As soon as the line containing "The width and" appears, start repeating lines exactly and continue to the end of the entries; please skip pictures.

-- Record extracts follows --

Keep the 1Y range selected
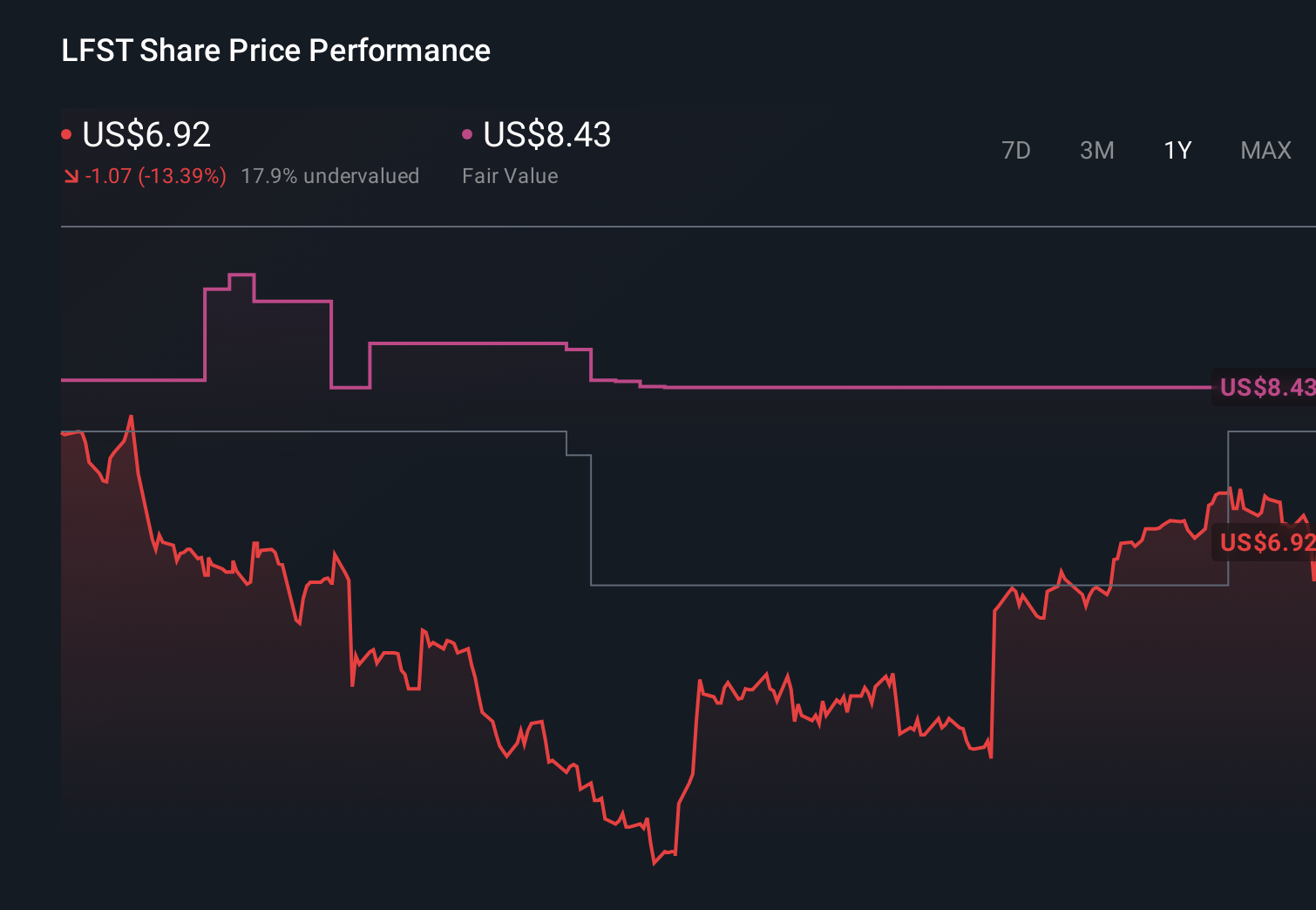Screen dimensions: 1316x910 1177,150
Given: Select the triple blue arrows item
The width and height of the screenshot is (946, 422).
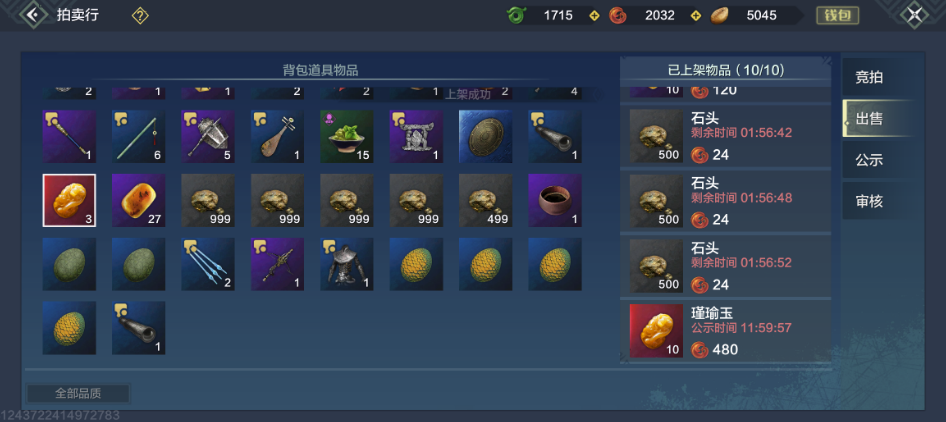Looking at the screenshot, I should [x=208, y=264].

-- Record extracts concluded --

:: Solved exercise ::
The width and height of the screenshot is (946, 422).
Looking at the screenshot, I should [x=208, y=264].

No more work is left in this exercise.